While vintners are relying less on new oak to define the character of Carmenère wines, many agree that restrained use of old or new oak works well with the variety. “In my opinion, Carmenère is very well suited to oak aging, and it gives it a unique flavor,” Cruzat notes. Though most of the winemakers interviewed age their Carmenère wines primarily or entirely in oak barrels—with the exception of Hereu, who does not use oak—very few taste overtly of new oak. Gradually, this is becoming the new norm for Carmenère wines.
Pyrazines will always be present in Carmenère and are therefore a reliable indicator when tasting. Even winemakers looking to craft more balanced styles of Carmenère recognize the importance of this trait. “The spice and herbs are part of the personality of Carmenère,” León says, “and losing them means losing that spicy, savory character that very few grape varieties can have. We have to learn how to embrace this character and make it part of its complexity.” Some continue to make Carmenère wines that are ripe and plummy; others look for a style that is spicy and bell pepper-driven.

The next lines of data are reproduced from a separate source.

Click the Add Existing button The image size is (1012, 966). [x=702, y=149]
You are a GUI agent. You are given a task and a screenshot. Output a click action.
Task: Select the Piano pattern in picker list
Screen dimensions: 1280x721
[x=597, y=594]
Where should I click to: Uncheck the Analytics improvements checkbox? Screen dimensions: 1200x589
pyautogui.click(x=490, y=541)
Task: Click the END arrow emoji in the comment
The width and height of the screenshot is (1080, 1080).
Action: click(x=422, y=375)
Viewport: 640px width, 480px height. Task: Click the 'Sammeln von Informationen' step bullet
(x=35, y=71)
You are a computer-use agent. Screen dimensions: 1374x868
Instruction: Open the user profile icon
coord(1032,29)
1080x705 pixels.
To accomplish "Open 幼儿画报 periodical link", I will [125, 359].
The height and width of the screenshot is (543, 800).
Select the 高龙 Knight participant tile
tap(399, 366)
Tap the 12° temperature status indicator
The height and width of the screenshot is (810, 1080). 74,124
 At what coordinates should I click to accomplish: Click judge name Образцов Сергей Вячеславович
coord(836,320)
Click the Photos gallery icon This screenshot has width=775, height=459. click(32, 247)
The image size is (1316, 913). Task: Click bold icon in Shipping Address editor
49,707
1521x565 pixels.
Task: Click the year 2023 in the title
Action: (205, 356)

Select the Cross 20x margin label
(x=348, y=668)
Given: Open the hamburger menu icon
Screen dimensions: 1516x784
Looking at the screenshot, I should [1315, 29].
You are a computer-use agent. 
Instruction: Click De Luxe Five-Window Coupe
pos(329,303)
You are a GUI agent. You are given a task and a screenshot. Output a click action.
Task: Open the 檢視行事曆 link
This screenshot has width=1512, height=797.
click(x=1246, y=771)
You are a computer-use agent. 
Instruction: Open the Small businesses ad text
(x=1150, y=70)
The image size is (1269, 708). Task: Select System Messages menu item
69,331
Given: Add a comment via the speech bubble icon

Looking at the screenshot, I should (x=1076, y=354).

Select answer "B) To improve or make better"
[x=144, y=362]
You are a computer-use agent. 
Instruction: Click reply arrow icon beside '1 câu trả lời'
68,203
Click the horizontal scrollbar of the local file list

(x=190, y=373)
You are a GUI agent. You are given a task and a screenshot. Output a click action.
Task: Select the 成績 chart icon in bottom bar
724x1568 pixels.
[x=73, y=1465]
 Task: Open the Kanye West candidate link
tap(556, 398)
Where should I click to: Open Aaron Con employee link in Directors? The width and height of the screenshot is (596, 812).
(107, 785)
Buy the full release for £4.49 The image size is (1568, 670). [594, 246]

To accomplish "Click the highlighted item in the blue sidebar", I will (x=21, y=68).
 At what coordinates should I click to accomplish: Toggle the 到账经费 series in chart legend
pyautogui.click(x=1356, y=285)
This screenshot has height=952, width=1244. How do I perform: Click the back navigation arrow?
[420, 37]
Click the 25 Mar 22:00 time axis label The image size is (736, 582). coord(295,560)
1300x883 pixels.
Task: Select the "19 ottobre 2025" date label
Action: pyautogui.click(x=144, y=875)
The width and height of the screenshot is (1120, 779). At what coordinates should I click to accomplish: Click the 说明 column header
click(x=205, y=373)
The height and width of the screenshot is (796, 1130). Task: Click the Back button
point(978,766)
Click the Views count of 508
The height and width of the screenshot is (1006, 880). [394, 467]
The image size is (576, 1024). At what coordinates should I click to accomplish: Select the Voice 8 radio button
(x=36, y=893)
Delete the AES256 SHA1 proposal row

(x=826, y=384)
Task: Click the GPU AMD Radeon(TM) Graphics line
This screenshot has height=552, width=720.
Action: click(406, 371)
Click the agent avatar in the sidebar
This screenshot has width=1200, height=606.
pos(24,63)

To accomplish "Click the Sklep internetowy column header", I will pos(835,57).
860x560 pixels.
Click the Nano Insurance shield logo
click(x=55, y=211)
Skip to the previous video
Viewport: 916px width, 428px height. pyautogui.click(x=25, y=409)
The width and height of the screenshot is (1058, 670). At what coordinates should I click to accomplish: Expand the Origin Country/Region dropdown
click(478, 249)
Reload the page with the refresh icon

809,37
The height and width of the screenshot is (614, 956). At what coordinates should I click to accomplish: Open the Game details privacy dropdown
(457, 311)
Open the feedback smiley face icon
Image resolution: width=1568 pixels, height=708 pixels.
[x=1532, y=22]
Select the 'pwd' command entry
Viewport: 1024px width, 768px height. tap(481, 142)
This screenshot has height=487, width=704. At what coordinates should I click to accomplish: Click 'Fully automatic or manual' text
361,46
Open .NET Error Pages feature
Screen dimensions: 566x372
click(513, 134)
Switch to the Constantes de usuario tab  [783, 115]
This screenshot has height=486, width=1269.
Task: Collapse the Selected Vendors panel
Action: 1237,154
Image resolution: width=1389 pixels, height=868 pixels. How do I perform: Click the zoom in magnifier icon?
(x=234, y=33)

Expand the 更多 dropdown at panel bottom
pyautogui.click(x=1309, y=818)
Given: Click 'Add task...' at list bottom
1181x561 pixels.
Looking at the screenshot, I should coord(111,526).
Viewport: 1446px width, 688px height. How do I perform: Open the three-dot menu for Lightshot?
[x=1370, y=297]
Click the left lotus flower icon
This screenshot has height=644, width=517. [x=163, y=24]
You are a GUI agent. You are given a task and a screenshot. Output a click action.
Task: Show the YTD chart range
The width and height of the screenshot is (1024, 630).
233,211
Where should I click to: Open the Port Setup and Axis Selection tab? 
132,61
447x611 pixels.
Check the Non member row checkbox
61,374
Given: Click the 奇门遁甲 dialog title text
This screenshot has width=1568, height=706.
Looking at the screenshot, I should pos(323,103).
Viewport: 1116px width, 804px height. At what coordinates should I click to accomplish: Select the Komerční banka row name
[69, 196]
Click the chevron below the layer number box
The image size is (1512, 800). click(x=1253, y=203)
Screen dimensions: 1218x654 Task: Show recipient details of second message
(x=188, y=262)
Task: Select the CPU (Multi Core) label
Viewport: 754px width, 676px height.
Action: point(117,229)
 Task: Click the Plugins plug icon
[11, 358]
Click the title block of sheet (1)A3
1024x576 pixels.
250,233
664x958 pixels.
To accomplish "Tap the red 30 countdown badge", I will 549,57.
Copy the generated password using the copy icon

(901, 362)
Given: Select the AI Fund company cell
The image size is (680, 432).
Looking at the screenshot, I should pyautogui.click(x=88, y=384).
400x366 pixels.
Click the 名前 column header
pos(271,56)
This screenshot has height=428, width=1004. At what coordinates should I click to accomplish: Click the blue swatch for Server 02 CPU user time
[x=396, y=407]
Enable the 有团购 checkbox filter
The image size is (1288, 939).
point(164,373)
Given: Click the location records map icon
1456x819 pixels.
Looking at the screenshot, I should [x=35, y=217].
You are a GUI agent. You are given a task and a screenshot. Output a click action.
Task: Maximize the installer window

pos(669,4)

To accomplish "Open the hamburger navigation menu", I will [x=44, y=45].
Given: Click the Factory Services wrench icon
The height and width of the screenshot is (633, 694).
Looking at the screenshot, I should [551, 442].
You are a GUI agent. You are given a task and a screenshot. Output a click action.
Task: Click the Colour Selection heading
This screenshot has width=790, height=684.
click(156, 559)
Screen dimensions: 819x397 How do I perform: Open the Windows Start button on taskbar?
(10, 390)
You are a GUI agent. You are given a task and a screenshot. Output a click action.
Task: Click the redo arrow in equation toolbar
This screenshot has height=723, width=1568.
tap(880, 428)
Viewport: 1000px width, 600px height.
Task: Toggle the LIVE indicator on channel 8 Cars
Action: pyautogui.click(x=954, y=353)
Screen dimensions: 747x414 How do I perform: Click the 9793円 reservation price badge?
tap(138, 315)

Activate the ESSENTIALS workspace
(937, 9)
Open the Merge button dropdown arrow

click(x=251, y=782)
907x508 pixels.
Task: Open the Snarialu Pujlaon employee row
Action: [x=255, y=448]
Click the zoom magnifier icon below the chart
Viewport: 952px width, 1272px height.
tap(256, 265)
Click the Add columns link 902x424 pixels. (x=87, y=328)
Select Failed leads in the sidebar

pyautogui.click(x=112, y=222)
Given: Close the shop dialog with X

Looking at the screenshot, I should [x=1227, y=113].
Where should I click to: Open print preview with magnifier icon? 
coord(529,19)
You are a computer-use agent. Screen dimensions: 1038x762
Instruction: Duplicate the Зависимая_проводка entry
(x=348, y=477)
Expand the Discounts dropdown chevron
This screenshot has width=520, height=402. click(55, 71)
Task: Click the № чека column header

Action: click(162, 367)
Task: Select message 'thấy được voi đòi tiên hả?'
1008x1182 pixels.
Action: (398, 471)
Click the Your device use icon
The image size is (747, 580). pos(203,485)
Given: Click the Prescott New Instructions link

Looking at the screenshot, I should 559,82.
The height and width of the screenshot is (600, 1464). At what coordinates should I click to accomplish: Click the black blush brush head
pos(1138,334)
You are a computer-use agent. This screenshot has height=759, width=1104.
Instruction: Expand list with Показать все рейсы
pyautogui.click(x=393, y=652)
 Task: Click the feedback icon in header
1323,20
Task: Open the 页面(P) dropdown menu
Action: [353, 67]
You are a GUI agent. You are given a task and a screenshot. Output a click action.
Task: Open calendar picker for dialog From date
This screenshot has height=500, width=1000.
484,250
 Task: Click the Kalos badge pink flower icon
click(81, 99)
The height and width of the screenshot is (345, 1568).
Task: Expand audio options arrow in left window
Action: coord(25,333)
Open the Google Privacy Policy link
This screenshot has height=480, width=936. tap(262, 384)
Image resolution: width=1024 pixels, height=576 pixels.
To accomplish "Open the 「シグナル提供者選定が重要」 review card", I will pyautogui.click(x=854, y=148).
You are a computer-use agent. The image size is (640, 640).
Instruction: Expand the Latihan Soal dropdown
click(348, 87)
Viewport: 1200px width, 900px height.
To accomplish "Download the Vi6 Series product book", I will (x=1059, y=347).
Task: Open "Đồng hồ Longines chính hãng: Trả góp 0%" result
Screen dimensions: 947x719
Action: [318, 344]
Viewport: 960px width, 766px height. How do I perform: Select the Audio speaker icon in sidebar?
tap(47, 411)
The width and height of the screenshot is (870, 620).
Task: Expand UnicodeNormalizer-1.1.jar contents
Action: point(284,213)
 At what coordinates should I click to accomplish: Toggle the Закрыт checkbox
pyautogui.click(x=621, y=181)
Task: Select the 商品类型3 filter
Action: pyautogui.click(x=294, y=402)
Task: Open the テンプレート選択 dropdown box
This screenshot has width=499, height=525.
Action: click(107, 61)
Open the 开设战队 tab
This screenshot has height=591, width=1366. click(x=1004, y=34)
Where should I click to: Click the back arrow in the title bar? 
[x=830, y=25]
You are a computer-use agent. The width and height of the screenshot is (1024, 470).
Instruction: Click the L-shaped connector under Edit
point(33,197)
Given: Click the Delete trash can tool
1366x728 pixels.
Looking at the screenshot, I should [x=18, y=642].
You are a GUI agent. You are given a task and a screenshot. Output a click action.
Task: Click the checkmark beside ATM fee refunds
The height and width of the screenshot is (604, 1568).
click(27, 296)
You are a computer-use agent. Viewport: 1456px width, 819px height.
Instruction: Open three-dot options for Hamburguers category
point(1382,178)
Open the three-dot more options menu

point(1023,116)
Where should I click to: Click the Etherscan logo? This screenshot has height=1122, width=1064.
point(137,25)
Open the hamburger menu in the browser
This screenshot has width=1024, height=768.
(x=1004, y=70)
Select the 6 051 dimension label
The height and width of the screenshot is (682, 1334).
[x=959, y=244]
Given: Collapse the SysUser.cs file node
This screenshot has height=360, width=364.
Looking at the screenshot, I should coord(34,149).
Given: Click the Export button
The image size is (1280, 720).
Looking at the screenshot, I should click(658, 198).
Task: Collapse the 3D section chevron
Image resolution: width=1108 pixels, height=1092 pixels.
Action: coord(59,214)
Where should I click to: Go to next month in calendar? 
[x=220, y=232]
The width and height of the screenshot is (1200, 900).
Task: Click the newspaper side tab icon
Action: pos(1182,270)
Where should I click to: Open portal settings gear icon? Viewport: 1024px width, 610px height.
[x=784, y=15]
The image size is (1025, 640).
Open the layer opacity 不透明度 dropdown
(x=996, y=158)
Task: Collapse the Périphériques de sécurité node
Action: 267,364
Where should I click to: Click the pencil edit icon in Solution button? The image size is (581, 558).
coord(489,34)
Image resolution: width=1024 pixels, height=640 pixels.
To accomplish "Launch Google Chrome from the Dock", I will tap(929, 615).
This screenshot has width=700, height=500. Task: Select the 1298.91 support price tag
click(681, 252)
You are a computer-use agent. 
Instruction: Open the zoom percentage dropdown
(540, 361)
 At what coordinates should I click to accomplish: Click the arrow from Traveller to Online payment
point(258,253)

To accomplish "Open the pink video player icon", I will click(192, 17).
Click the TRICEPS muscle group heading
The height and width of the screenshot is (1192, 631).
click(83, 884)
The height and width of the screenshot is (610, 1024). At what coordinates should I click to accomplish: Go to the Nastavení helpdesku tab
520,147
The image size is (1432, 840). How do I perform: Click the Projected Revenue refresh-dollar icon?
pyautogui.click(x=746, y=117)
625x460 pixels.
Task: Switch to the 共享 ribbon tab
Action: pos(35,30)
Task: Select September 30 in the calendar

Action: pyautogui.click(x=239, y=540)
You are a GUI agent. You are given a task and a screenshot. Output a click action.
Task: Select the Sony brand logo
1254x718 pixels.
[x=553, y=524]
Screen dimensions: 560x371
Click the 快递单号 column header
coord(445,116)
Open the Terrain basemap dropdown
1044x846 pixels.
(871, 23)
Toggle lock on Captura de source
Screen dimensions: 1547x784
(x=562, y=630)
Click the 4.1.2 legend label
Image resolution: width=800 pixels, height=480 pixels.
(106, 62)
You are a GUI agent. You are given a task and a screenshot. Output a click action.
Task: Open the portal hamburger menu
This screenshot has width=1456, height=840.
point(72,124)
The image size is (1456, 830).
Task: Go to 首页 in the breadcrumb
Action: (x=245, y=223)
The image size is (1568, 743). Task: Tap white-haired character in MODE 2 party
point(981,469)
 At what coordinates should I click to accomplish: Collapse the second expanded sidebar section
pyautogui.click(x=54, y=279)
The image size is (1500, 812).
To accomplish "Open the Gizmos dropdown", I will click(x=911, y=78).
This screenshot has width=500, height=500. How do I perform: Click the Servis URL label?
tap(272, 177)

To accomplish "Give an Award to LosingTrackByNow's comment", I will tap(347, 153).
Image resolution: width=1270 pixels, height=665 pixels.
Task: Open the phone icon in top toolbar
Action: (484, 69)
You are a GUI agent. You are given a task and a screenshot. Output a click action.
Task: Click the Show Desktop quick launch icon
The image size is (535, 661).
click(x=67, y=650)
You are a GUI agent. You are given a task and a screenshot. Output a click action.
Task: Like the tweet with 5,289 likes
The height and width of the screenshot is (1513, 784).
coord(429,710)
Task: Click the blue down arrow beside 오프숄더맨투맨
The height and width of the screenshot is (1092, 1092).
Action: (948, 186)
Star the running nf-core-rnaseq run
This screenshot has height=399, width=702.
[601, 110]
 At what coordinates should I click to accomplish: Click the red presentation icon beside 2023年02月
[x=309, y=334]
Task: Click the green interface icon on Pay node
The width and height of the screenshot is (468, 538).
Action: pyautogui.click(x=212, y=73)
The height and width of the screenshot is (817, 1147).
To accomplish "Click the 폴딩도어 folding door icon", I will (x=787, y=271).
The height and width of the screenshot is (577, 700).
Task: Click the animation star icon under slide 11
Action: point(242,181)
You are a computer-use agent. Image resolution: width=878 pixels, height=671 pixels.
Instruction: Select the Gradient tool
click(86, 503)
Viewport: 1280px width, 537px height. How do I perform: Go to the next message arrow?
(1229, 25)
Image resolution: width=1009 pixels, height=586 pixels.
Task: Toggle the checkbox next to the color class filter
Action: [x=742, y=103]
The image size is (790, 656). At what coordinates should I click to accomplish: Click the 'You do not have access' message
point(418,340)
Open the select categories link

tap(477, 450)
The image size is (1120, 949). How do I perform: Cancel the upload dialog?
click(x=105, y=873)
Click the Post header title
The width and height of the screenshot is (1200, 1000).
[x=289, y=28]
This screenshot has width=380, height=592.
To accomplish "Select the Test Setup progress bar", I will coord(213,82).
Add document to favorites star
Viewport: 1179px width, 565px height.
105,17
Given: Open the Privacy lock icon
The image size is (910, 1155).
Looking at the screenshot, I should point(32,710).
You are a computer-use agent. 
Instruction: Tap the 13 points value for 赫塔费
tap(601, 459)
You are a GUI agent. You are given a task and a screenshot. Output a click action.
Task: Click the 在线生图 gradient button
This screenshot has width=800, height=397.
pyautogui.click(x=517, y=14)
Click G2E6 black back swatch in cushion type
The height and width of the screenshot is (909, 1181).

But more and more, Chilean vintners are seeking a middle ground for Carmenère, one that combines ripe red and black fruit with subtle notes of freshly cut grass, mint, savory herbs, or roasted pepper. Oak may be evident, but so too are notes of turned earth or black rock, black pepper, or canned tomato. Though the warm vineyards necessary to ripen Carmenère tend to create wines with moderate-plus to high alcohol, the acidity and tannins (soft, but firmer than Malbec) can create a structural backbone that brings balance to the wine. “People must give Carmenère a chance,” Cruzat urges. “It is nothing like the Carmenère that was produced 20 years ago.” And indeed, Chile isn’t even 25 years into its work with Carmenère as a distinct, noble grape variety. It’s time to pay closer attention to these wines.
Such an interesting article, this was a great read! Thank you! After reading the descriptors of new Carmenère (with the balance between ripe fruit and roasted pepper), does anyone have any tips on how to differentiate a Cab Franc from Chinon to a Chilean Carmenère in a blind tasting?